Pour autant, l’augmentation de la mobilité des éléments suivis (2D-DET) n’a pas toujours conduit à une augmentation de la biodisponibilité (2D-DGT, données non montrées), notamment celle du cuivre. En effet, la production de pyoverdine s’est traduite par une augmentation de la quantité totale de Cu en solution (Fig. 3a) mais simultanément par une diminution de celle de Cu2+ dit « cuivre libre » (Fig. 3b), forme préférentiellement assimilée par les plantes. On aurait donc pu s’attendre à une diminution des performances de phytoextraction. Pourtant celles-ci ont doublé (Fig.3c) ce qui laisse supposer que le complexe pyoverdine-Cu s’est dissocié dans la rhizosphère avant prélèvement du Cu2+ par la plante.

Figure 3 – Concentrations totales (en M) de Cu (a) et de Cu2+ (b) en solution de sols viticoles carbonatés (C) et non carbonatés (NC) et quantités de Cu extraites (en µg) dans les parties récoltables du tournesol (c). En gris, sol non bioaugmenté ; en vert, sol bioaugmenté

On notera enfin que les performances de phytoextraction du Cu associée à la bioaugmentation ont été plus élevées dans les sols carbonatés, en raison de la moindre biodisponibilité du fer dans ces sols alcalins qui entraîne une production accrue de pyoverdine impliquée dans la mobilisation du Cu.

La phytodisponibilité et par conséquent les performances de phytoextraction pourraient encore être augmentées en favorisant la décomplexation à proximité des racines du complexe pyoverdine-Cu mais également celle de nombreuses matières organiques dissoutes qui complexent aussi le cuivre.

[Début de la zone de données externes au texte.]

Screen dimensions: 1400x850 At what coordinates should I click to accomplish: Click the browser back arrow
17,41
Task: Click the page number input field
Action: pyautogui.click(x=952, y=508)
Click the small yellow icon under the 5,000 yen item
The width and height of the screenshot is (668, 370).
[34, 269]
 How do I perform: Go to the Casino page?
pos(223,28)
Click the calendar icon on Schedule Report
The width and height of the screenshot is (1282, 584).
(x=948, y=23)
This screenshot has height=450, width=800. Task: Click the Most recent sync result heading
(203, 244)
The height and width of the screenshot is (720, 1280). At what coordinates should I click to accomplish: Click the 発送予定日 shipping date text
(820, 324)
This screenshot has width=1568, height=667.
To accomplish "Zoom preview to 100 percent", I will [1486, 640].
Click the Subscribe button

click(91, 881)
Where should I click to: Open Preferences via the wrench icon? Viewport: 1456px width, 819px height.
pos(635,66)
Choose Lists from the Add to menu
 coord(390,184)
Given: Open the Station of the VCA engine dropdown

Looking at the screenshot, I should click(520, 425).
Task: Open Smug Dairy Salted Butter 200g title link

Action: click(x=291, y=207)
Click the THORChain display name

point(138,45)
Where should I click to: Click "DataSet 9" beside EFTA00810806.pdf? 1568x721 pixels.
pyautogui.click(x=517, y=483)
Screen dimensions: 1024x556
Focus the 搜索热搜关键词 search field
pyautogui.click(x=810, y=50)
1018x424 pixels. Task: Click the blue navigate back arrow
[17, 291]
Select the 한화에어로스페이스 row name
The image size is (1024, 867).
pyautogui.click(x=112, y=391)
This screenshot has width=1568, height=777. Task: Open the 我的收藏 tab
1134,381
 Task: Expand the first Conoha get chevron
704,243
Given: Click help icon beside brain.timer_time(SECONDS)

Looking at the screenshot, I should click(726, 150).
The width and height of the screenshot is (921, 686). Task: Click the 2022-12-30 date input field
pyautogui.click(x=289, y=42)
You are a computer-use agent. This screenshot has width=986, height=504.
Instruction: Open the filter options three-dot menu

Références bibliographiques

D’Incau E., Lépinay A., Capiaux H., Gaudin P., Cornu J.Y., Lebeau T. (2022) Effect of Pseudomonas putida-producing pyoverdine on copper uptake by Helianthus annuus cultivated on vineyard soils. Science of the Total Environment, 802, https://doi.org/10.1016/j.scitotenv.2021.152113

Randriamamonjy S., Mouret A., Metzger E., Gaudin P., La C., Capiaux H., Launeau P., Giraud M., Cornu J-Y., Lebeau T. (2021). 2D distribution of Pseudomonas fluorescens activities at the soil-root interface of sunflower grown on vineyard soils: effects on copper uptake. Soil Biology and Biochemistry, 163, (DOI: 10.1016/j.soilbio.2021.108462).